Transcribe all of the data below word for word, and leave the pictures out of your transcription.

Item position entries
## start
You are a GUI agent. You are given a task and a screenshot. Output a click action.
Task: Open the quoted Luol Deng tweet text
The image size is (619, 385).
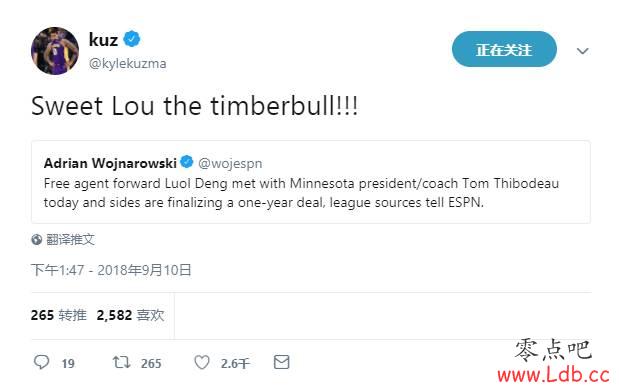point(301,193)
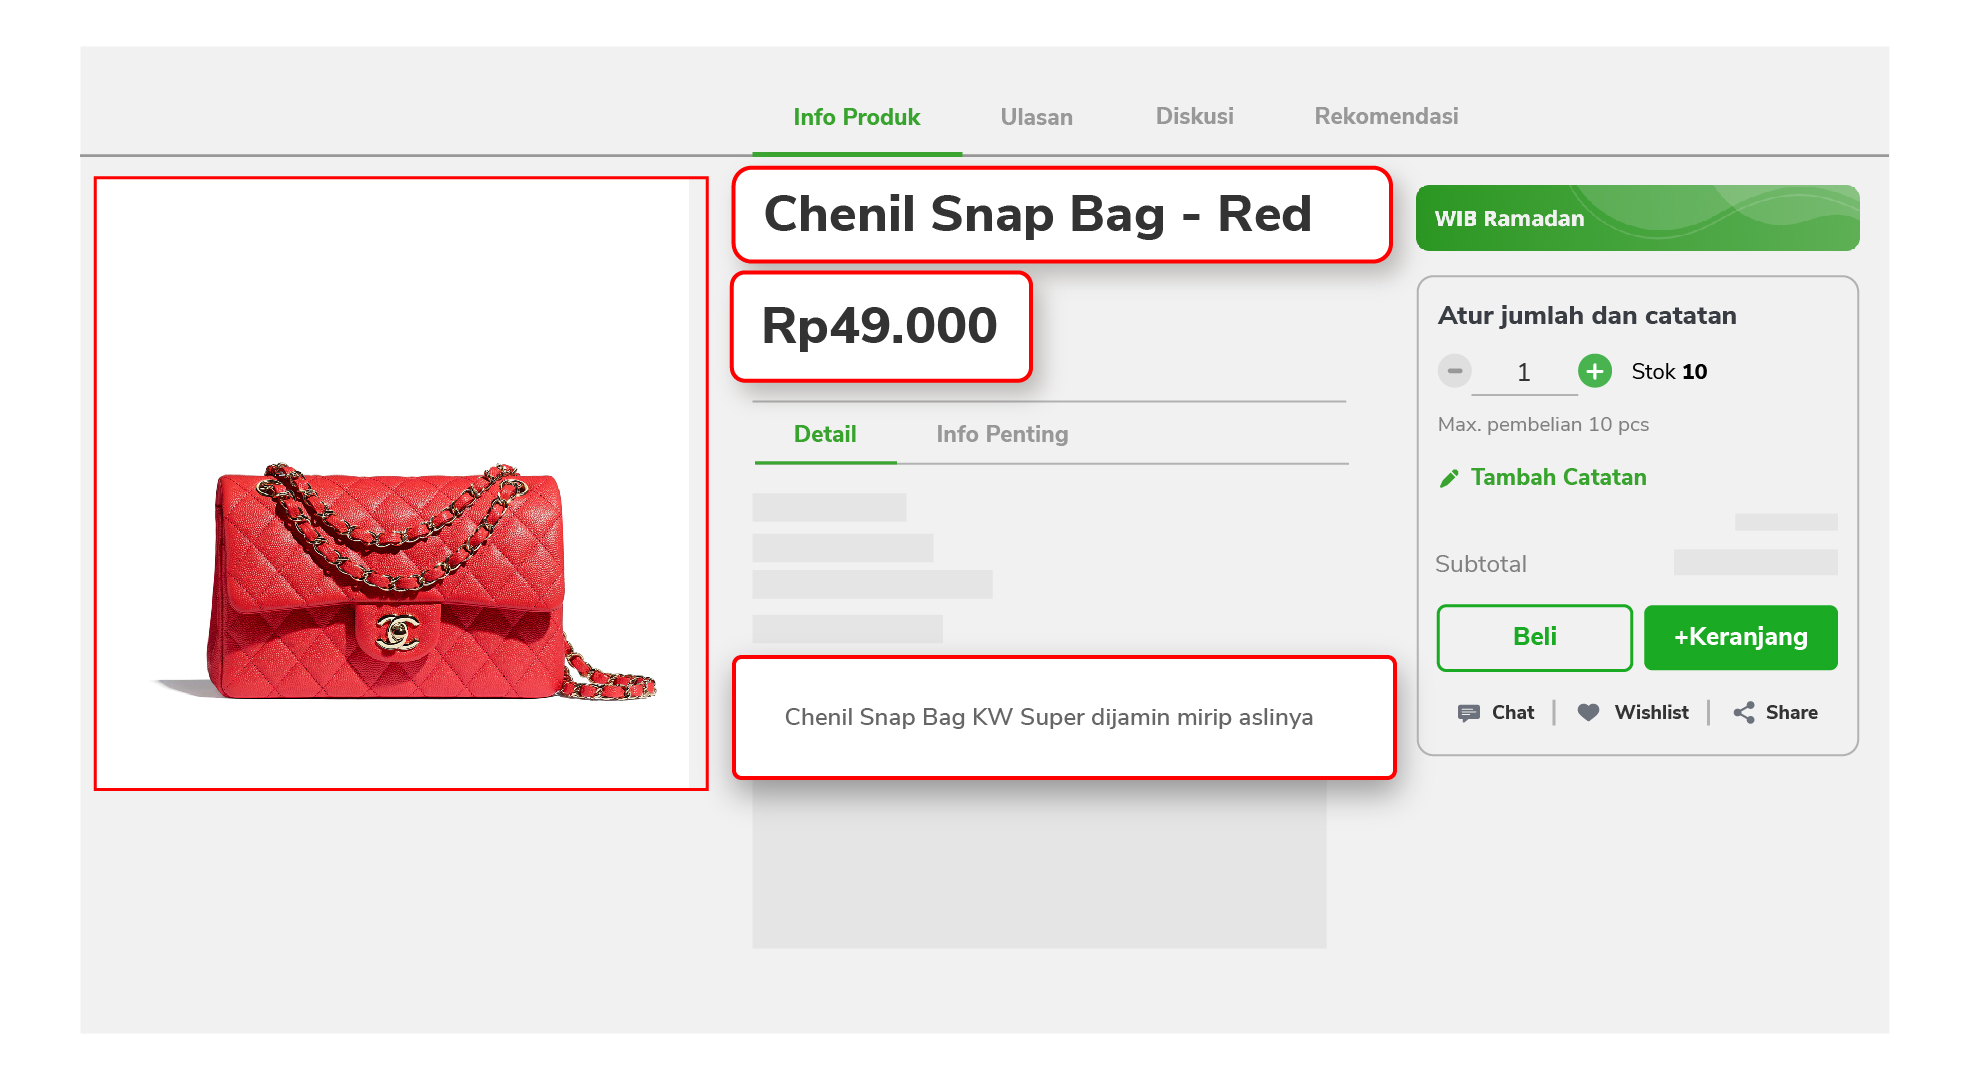Add item with the +Keranjang button
The width and height of the screenshot is (1980, 1080).
tap(1741, 637)
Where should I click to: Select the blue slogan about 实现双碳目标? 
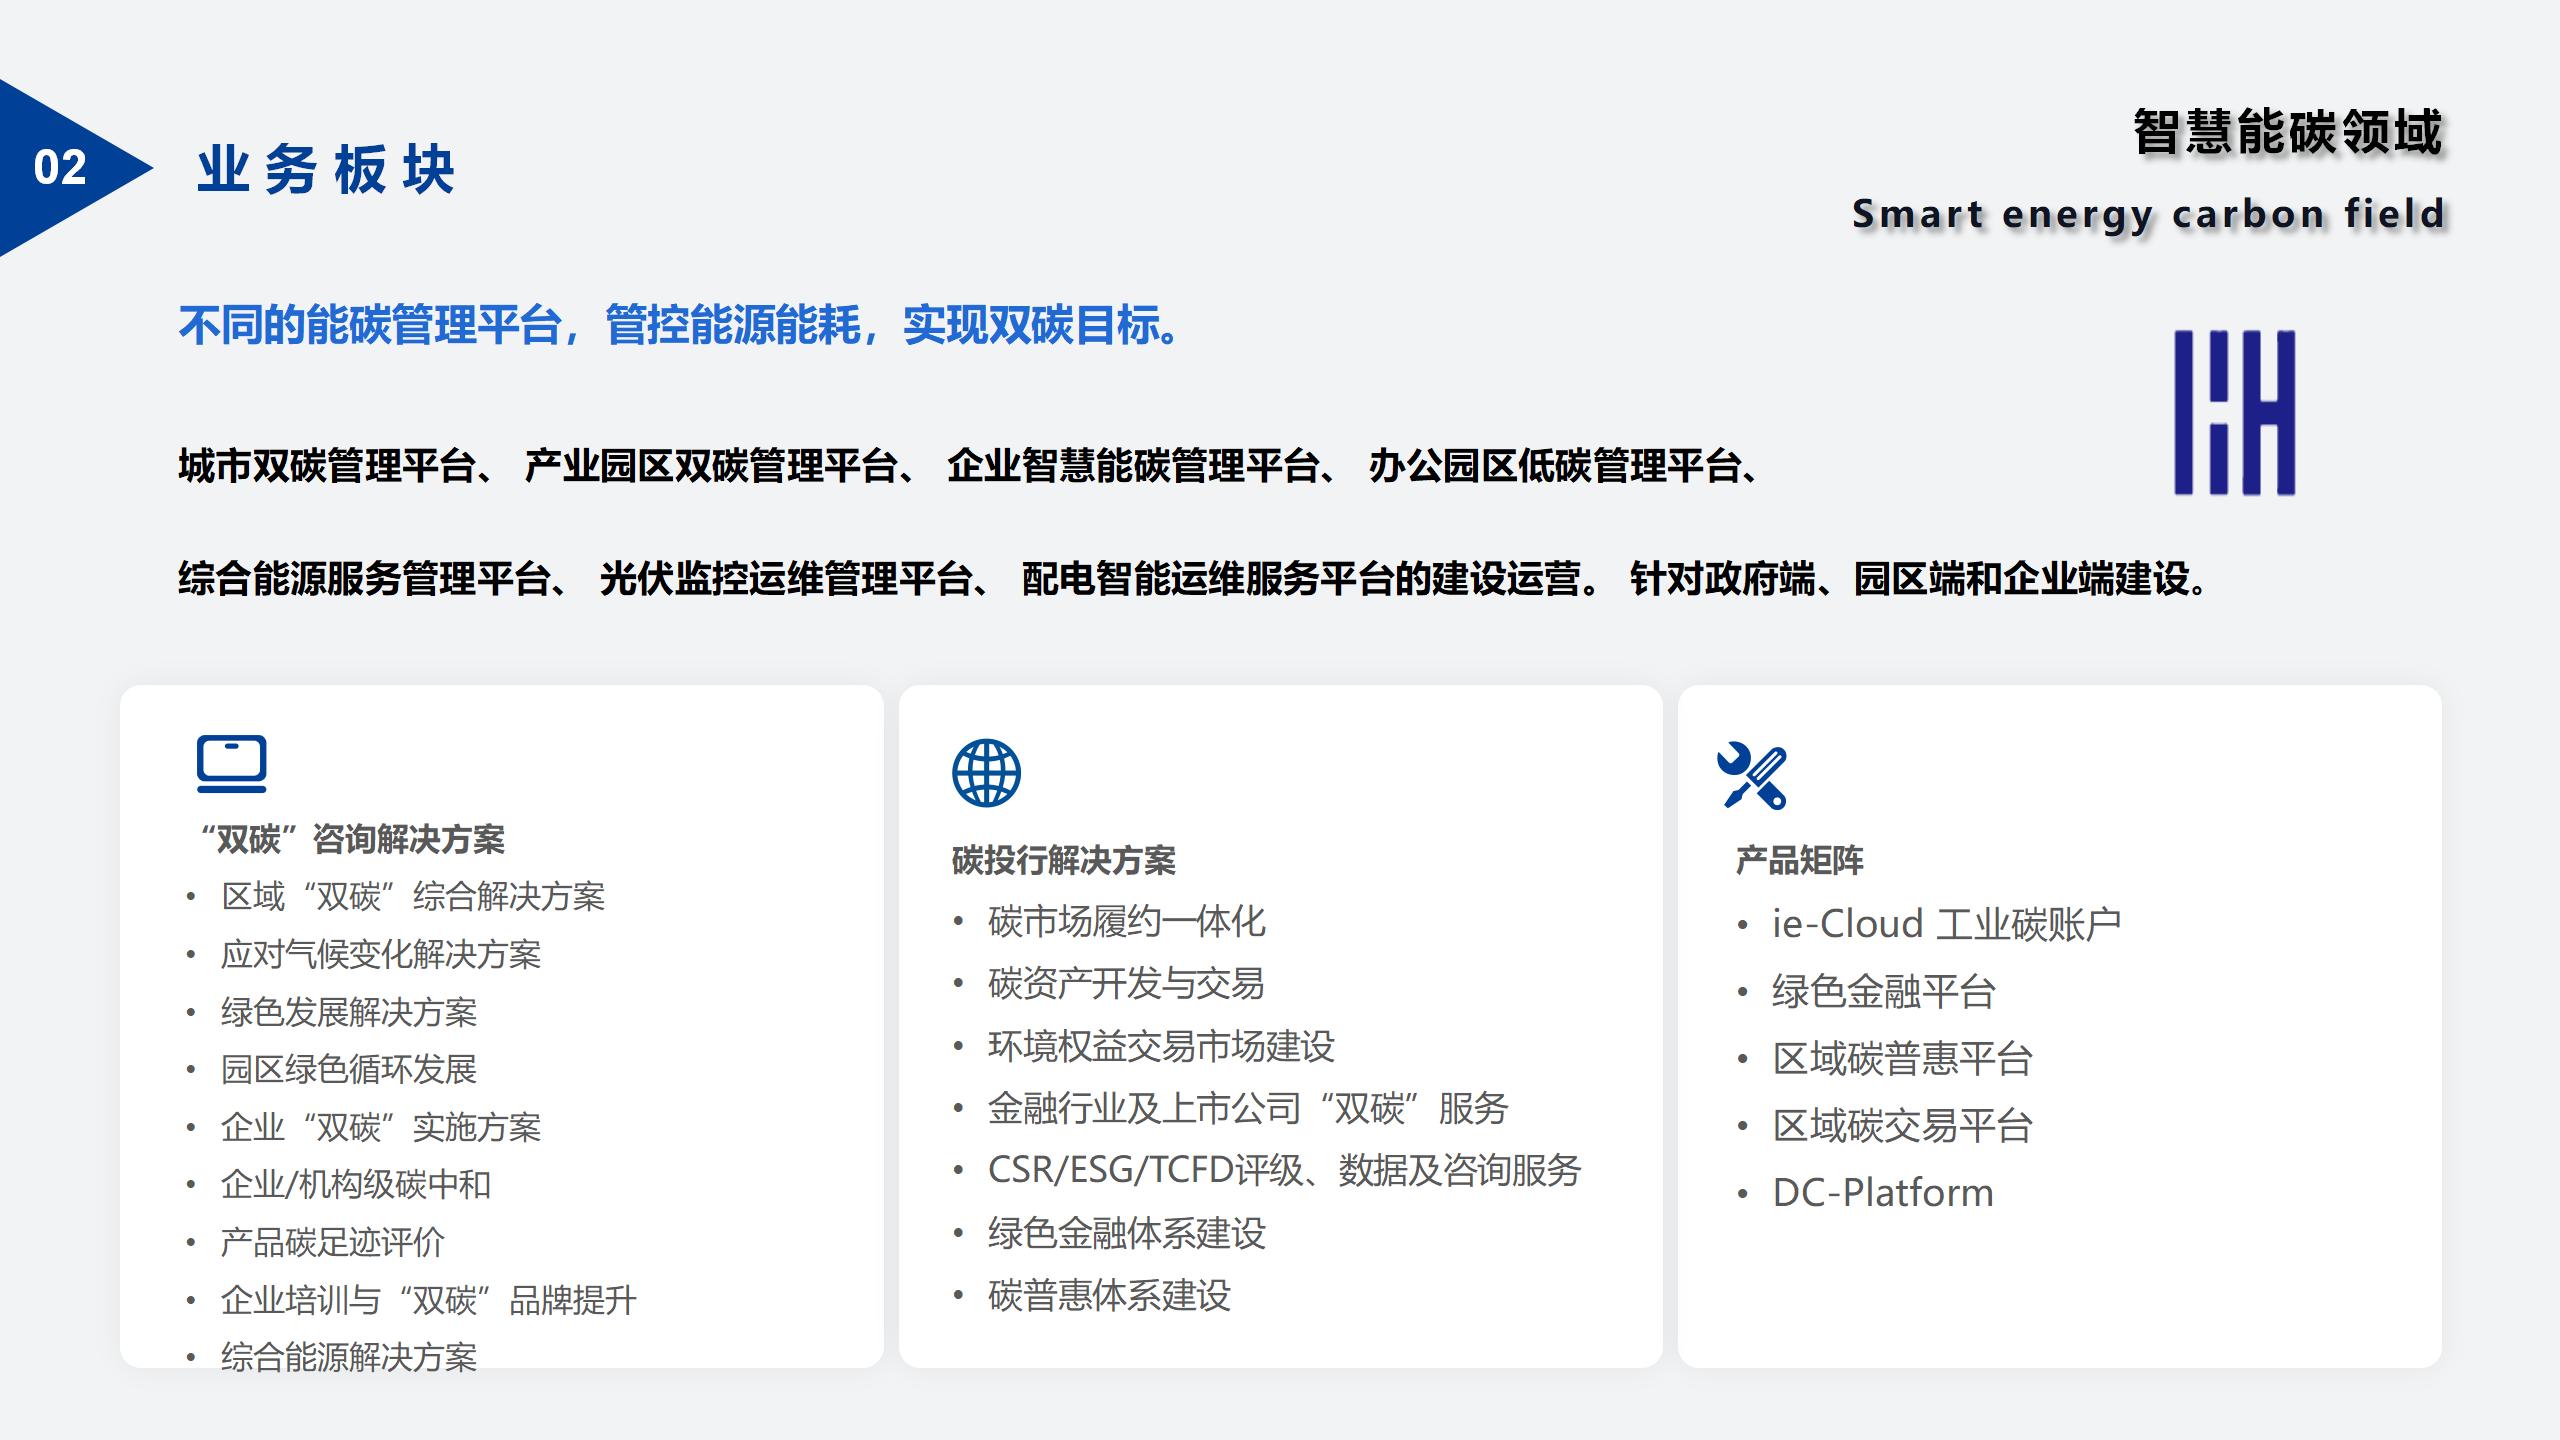(x=681, y=325)
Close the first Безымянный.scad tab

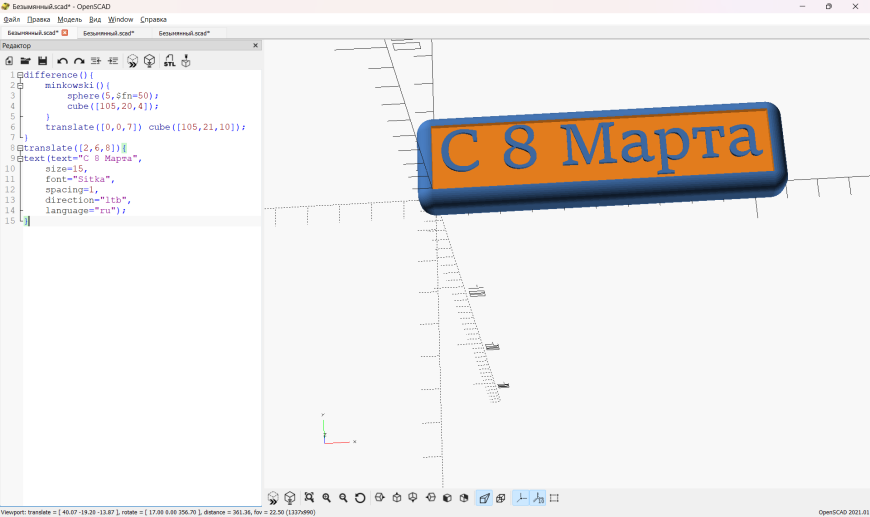[65, 33]

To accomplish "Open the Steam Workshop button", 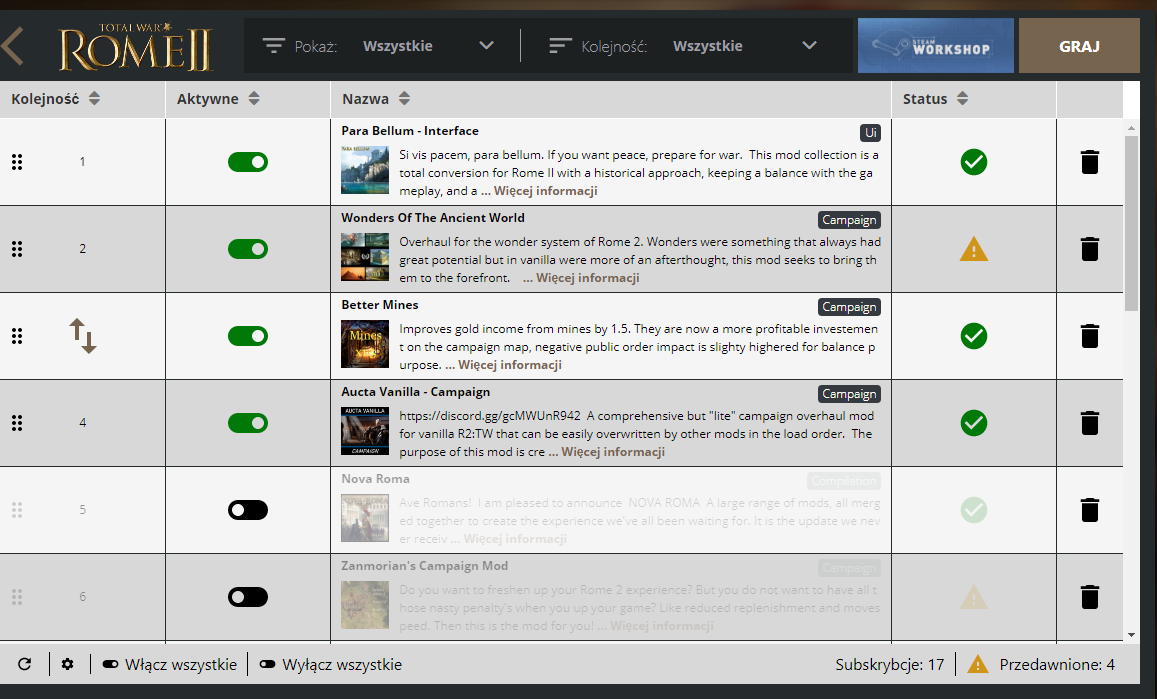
## end
> _EXPECTED OUTPUT_
You are a GUI agent. You are given a task and a screenshot. Output a click action.
Task: Open the quoted Luol Deng tweet text
The image size is (619, 385).
point(301,193)
Add item with the +Keranjang button
The width and height of the screenshot is (1980, 1080).
tap(1741, 637)
Where should I click to: Select the blue slogan about 实现双碳目标? 
(x=681, y=325)
Close the first Безымянный.scad tab

[65, 33]

To accomplish "Open the Steam Workshop button", 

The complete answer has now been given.